■ **What the exercise asks**
Find each line in the entries below that contains the string "width" and copy those lines.

[Word and element location data]
◆ ◆ ◆ ◆ ◆ ◆ ◆
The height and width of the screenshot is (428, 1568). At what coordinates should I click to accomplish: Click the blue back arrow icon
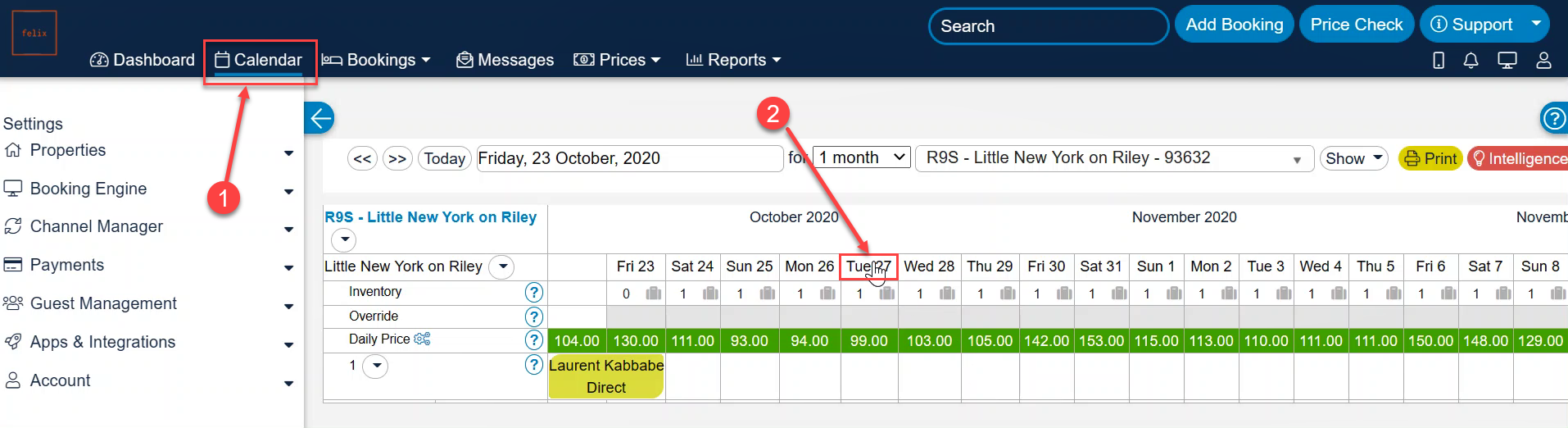[319, 118]
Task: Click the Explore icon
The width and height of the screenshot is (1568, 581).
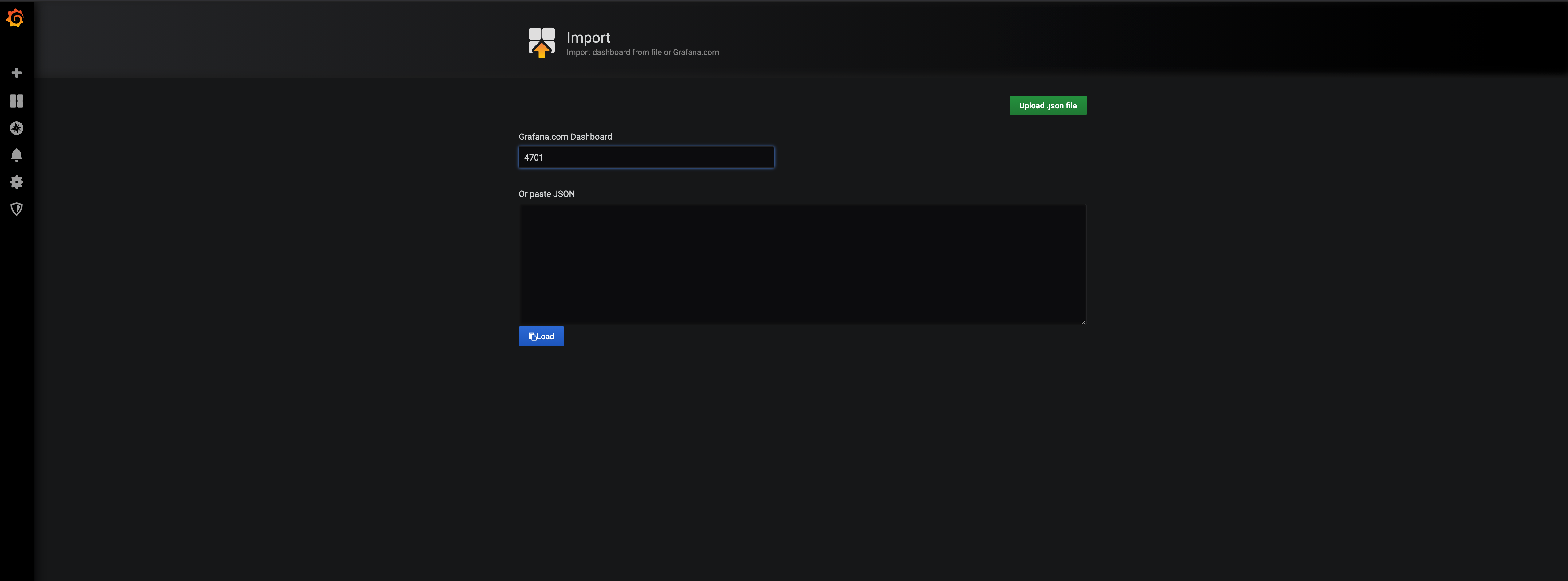Action: [16, 128]
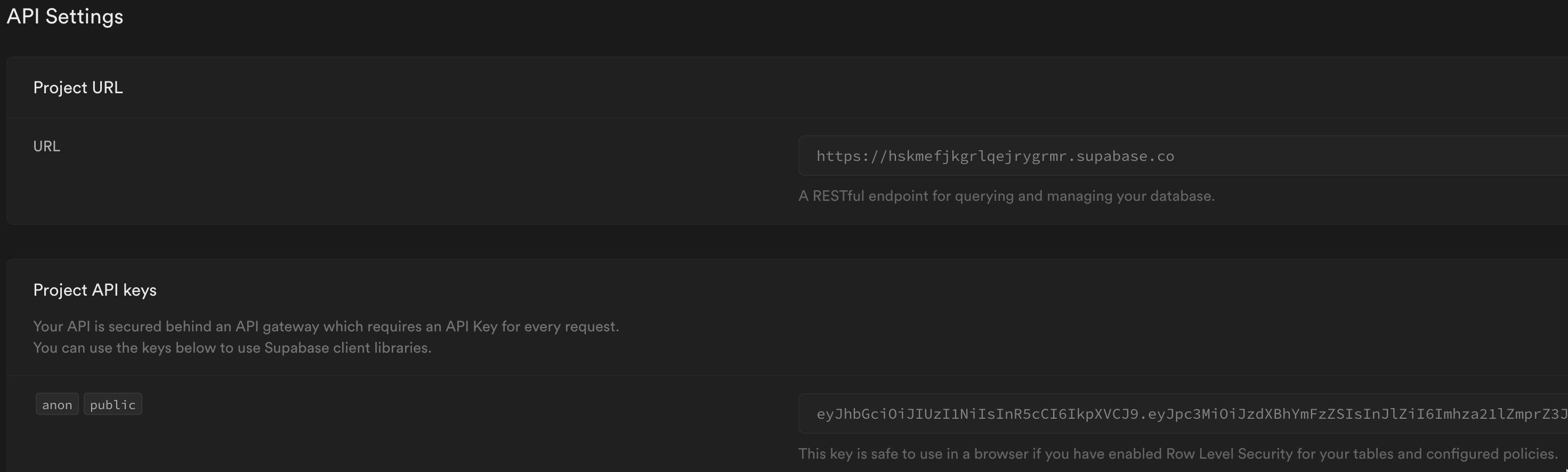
◆ ◆ ◆ ◆ ◆ ◆ ◆
■ **Finished task**
The height and width of the screenshot is (428, 1568). At what coordinates should I click to accomplish: Click the blue back arrow icon
The width and height of the screenshot is (1568, 581).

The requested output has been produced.